§ KUMPULAN LATIHAN:
a. Dalam artikel tentang pandangan Alvin Lim mengenai kekuasaan Polri, siapa yang disebut memegang BNPT?
b. Teruskan artikel tentang pandangan Alvin Lim mengenai kekuasaan Polri, mulai setelah kalimat terakhirnya.

== ARTIKEL ==

Alvin Lim selaku Ketua Pengurus LQ Indonesia Law Firm mengaku, khwatir dengan super power Institusi Polri, hampir ditiap institusi Pemerintah di pegang oleh orang kepolisian diantaranya, KPK oleh Irjen Pol Firly, BNPT oleh Irjen Pol Ronny Sompie, BNN oleh Komjen Pol Budi Gunawan, Kemendagri oleh Jend Pol Tito Karnavian dan banyak instansi lainnya.
“Berkaca dari kasus Ferdy Sambo, dimana pada awalnya, Irjen Fadil Imran memeluk Irjen Ferdy Sambo menunjukkan support tanpa terlebih dahulu memeriksa kebenaran perkara, Kapolres Jakarta Selatan dan Wadir Krimum Polda Metro Jaya yang terseret dugaan rekayasa penyidikan,” jelasnya.
Disini, lanjut Alvin, bisa dilihat bagaimana bahayanya ketika 1 korsa, memegang semua lini pemerintahan, jika pimpinan kepolisian buruk, maka konsekuensinya seluruh lini Pemerintah yang dipegang akan ikut busuk pula. Pemberian kewenangan dan kekuasaan yang berlebihan akan menimbulkan kesewenangan yang koruptif.
“Berkaca dari kasus Irjen Ferdy Sambo dimana terbukti ada rekayasa penyidikan, maka Alvin Lim meminta agar Pemerintah membentuk Tim Khusus untuk mengusut ulang kasus atau peristiwa KM50 dan Kebakaran Gedung Kejaksaan Agung,” imbuhnya.

===
== DATA ==

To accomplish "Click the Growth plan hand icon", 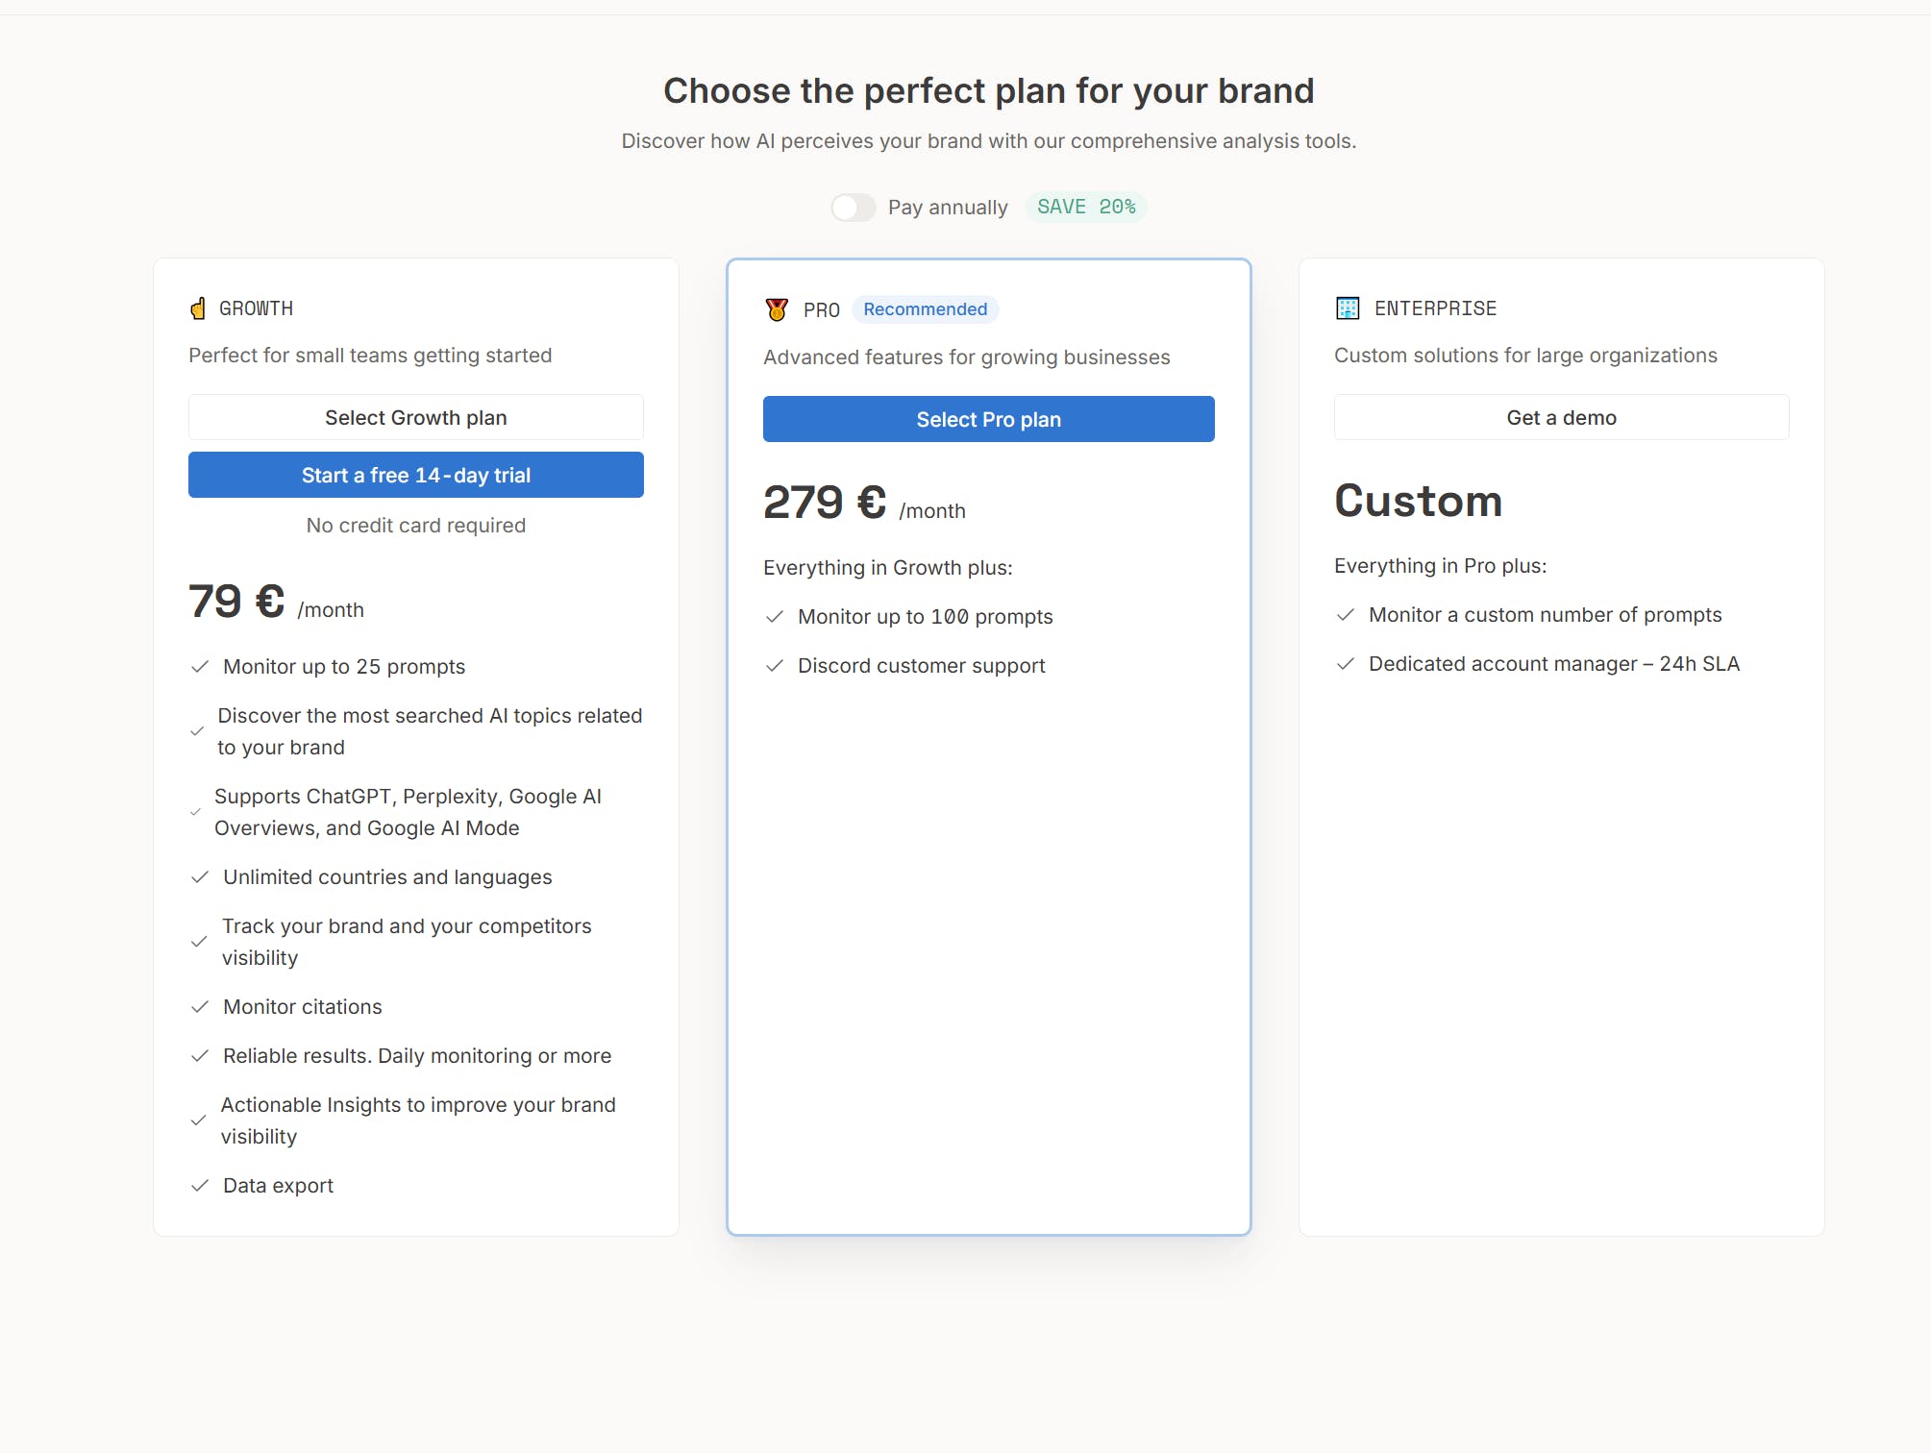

===

§ JAWABAN TERSEDIA:
a. Irjen Pol Ronny Sompie.

b.
Dikatakan Alvin, kuat dugaan rekayasa yang kental karena kedua kasus itu memiliki ciri khas dan digital foodprint yang serupa dengan kasus Ferdy Sambo. Tim yang sama, serta kejanggalan yang sama seperti hilangnya CCTV dan luka tembak yang tidak sesuai keterangan. Apalagi kasus kebakaran Gedung Kejaksaan Agung (Kejagung).
“Kebakaran itu diduga melibatkan oknum petinggi Kejaksaan Agung, disinilah dimana oknum Kejagung “berhutang budi” kepada oknum Kepolisian. Sehingga nantinya para oknum penjahat berseragam akan bekerja sama yang pada akhirnya akan merusak pemerintahan dan merugikan masyarakat Indonesia,” ulasnya.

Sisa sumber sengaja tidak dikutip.